Rellich Integral Identity for Normal Derivatives

Question

Consider the differential operator on $u \in C^2(\overline \Omega)$ with $u \bigr|_{\partial \Omega}=0$ and $\Omega \subseteq \mathbb{R}^n$ $$ Au:= x \cdot \nabla u $$ Then I have seen the following "Rellich Identity" $$ \int_{\partial \Omega} Au \dfrac{\partial u}{\partial \nu} = \int_{\partial \Omega} (\nu \cdot x) \left( \dfrac{\partial u}{\partial \nu} \right)^2 $$ but I cannot show that this holds. It is definitely not true in general that $$ (\nu \cdot x)(\nabla u \cdot \nu) = (x \cdot \nabla u)$$ so it must be some integration by parts trick, but I can't get it.

Answer 1

Fix $p \in \partial \Omega$. Since $u = 0$ on $\partial \Omega$, we have $v \cdot \nabla u = 0$ for any tangent vector $v \in T_p \partial \Omega$. Therefore $\nabla u$ is proportional to the normal vector $\nu$, i.e. $\nabla u = \alpha \nu$ for some $\alpha \in \mathbb{R}$ (which of course depends on $p$).

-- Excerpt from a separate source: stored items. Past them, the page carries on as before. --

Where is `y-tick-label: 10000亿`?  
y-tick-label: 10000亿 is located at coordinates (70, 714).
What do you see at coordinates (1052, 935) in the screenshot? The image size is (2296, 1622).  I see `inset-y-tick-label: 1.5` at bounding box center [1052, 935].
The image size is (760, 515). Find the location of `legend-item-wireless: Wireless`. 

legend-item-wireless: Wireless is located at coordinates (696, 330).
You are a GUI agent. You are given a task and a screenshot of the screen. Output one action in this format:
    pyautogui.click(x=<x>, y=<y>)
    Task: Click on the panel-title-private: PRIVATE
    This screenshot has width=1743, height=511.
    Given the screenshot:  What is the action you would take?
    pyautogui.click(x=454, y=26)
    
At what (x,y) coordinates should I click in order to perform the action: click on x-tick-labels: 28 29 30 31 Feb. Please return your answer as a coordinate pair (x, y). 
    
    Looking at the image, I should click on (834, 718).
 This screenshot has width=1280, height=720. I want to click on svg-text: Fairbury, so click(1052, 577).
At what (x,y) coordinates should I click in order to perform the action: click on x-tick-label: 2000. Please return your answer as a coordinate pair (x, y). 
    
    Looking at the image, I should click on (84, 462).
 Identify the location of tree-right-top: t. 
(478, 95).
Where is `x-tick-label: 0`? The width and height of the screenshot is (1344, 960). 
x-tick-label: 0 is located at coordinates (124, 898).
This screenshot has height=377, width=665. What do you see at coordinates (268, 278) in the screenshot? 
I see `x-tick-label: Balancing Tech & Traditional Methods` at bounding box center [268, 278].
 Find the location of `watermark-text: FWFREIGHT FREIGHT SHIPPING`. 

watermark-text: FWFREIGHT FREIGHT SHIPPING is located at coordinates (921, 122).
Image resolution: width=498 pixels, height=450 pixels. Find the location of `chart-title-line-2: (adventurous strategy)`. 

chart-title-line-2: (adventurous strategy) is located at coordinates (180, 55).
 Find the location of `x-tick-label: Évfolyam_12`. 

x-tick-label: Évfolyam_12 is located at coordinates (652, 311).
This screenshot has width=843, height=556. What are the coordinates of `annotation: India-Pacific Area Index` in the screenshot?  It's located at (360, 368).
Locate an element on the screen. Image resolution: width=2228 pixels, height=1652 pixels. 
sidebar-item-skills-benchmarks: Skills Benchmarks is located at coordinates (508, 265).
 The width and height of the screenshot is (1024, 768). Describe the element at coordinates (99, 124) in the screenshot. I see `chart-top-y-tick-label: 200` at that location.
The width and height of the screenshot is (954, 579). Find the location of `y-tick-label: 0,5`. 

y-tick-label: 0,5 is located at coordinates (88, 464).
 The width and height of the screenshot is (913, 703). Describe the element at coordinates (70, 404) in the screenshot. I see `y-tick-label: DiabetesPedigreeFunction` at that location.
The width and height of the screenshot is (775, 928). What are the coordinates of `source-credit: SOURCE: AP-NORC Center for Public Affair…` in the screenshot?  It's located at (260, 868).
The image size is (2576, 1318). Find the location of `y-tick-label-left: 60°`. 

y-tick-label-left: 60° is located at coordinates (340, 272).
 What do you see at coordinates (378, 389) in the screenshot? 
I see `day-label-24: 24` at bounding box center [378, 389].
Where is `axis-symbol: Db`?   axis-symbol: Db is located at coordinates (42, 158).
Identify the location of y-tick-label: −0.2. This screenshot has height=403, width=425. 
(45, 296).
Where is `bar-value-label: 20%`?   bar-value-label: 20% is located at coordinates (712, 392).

Taking into account $|\nu|=1$, we see that the integrands are equal: $$ Au \dfrac{\partial u}{\partial \nu} = (x \cdot \alpha \nu) \cdot (\nu \cdot \alpha \nu) = (x \cdot \nu) \cdot \alpha^2 = (\nu \cdot x) \left( \dfrac{\partial u}{\partial \nu} \right)^2. $$ No integration by parts is involved.